Take a look at this Wikipedia article on Haloclines. I think the answer you’re looking for is that there has to be some force that mixes the fresh and salty water together. If there is no mixing, then the different densities of the water will cause them to remain separate. In the article, it even suggests an experiment in which you can create a halocline in a drinking glass.


8. Jane Chan - May 20, 2011

that sure saved my butt for the buoyancy project

Chris Sullivan - May 20, 2011

I’m glad I could help. What was the buoyancy project?

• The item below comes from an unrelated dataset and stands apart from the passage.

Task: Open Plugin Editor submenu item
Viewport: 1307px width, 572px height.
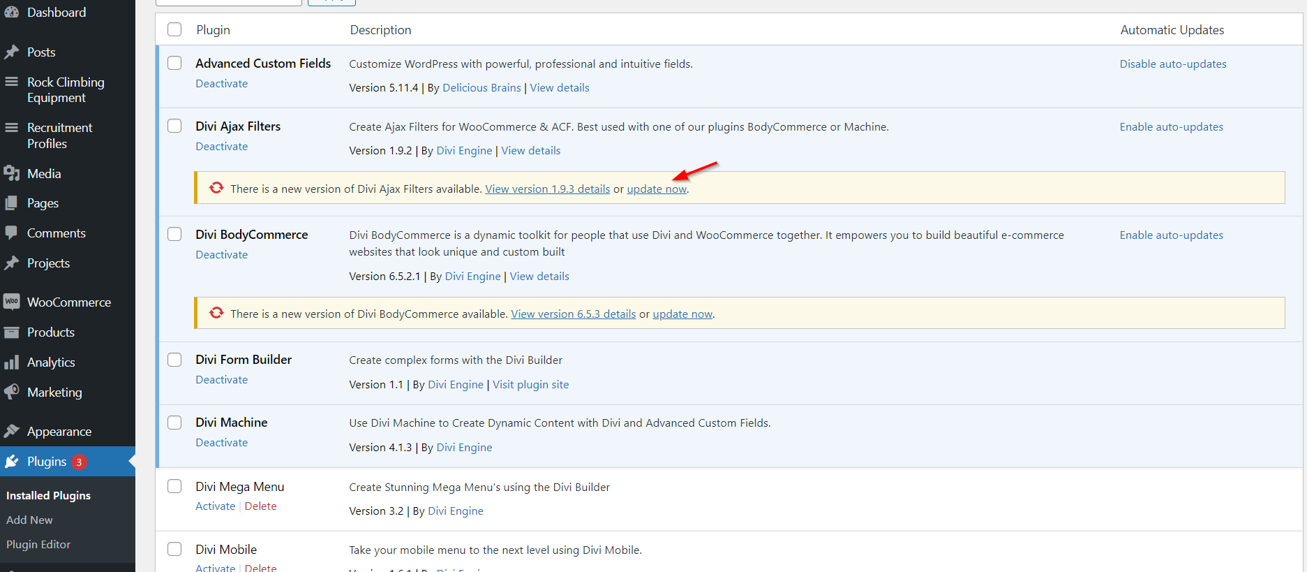Action: 38,545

9. Thomas Houston - August 4, 2011

Im currently taking a scuba class, and on a recent test I got an answer wrong that I disagreed with; the instructor was able to tell me it was wrong, but didn’t really address my reason for disagreement… the question was:
“If an object is neutrally buoyant in salt water, it would mostly _______ in fresh water.”
a. Float (positively buoyant)
b. Sink (negatively buoyant)
c. Neither float nor sink (neutrally buoyant)
d. The question lacks enough information

-I chose d. based on the fact that the question didn’t address what the ‘object’ was… is it not at all possible for an object to be both neutrally buoyant in salt water AND neutrally buoyant in fresh water? Aren’t there several different levels of neutral buoyancy? Does the weight of the object in relation to the difference in weight/density of salt water not play a part?

Thomas Houston

Chris Sullivan - August 8, 2011

Hi Thomas,

The correct answer is (b) sink. Buoyancy is equal to the weight of the water displaced by the object, so as the volume is the same in both cases, but that volume of fresh water weighs less than the same volume of salt water, the buoyancy is less and the formerly neutrally buoyant object will now sink. The object is question has exactly the same density as salt water, which is why it’s neutrally buoyant. This explains why we need less weight when diving in fresh water.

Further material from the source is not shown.